> [How to complete this task]: Starting at the line that holds "The height and", quote every line through the end of the records, both boundary lines included. Omit the pictures.

(Saved data entries)
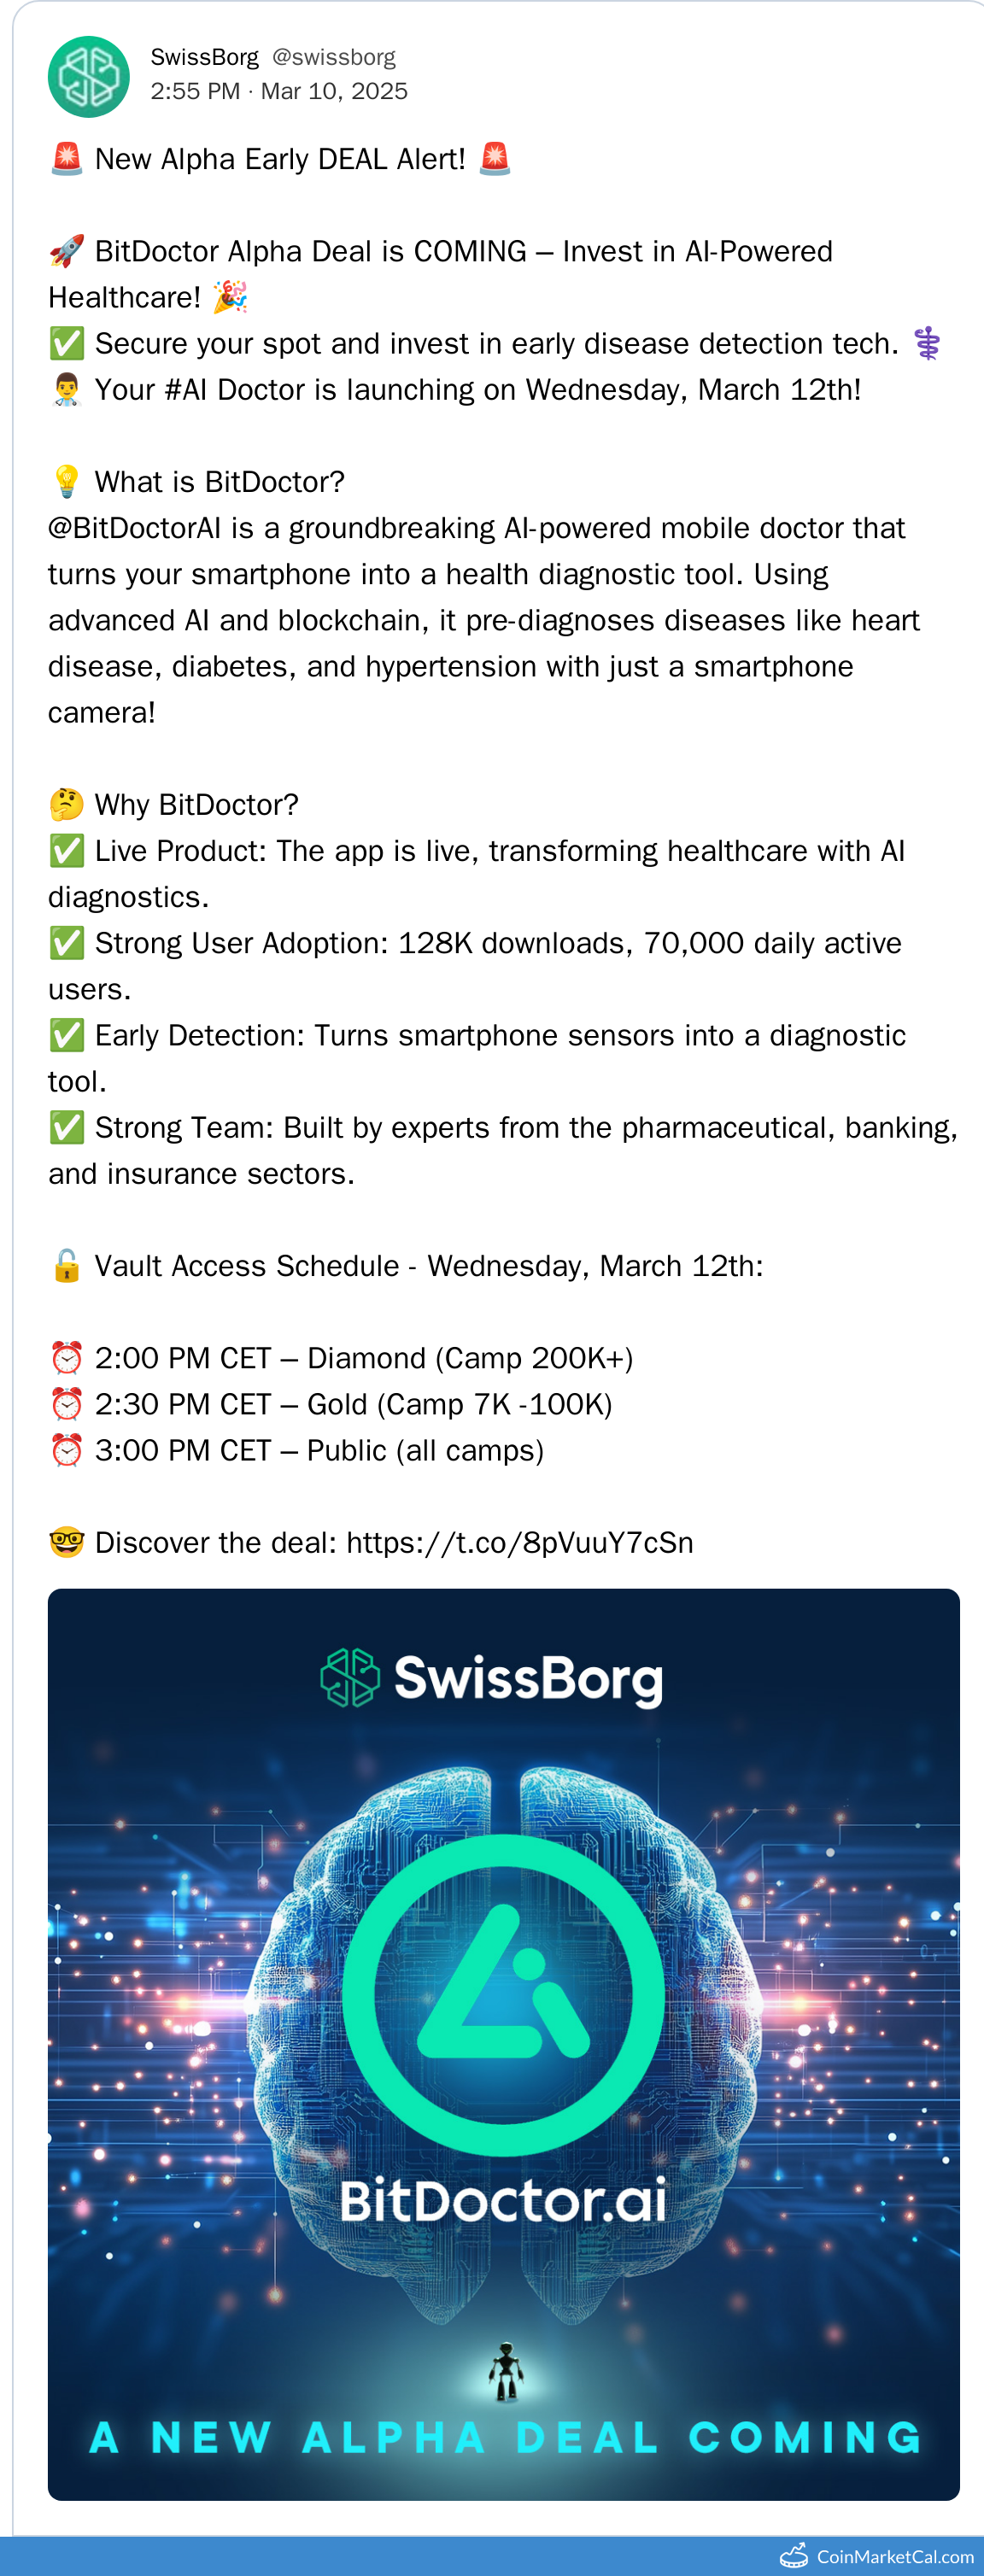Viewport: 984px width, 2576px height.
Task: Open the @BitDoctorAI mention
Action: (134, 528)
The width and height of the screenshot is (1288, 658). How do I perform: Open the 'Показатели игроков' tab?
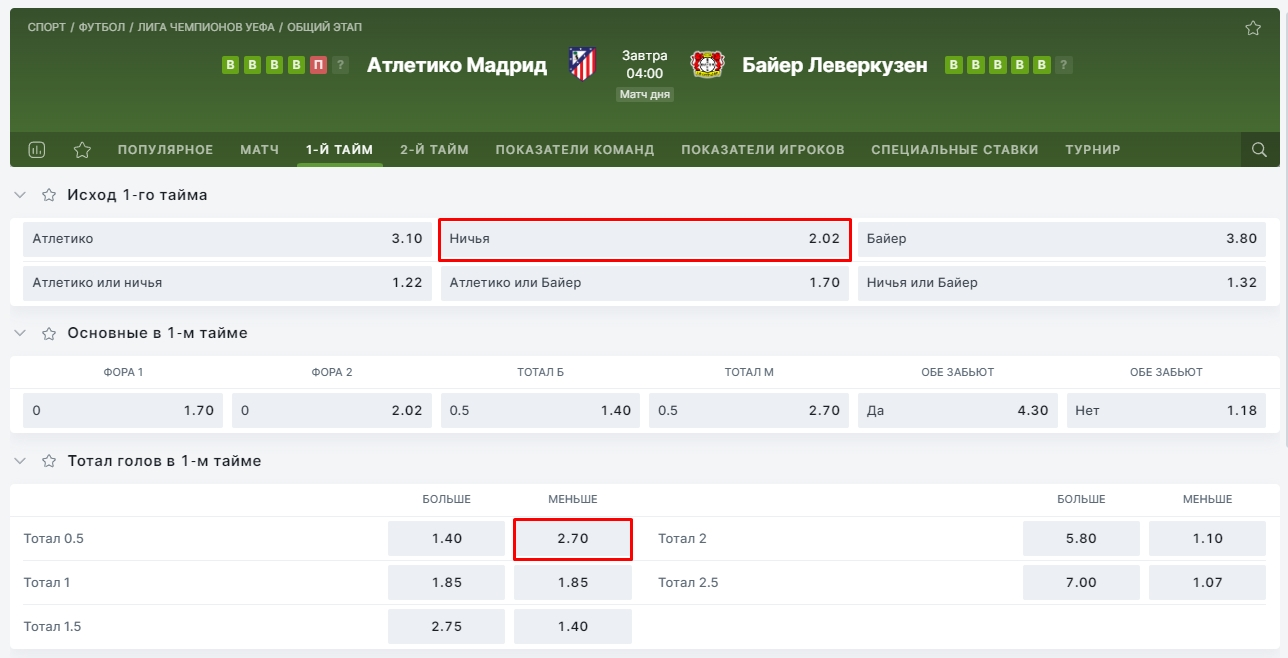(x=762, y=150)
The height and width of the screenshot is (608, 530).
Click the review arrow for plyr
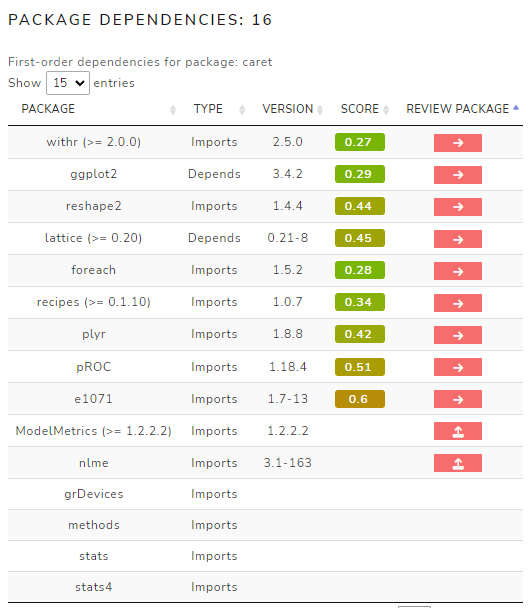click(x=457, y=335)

> [Response below]:
The height and width of the screenshot is (608, 530).
Click the review arrow for plyr
click(x=457, y=335)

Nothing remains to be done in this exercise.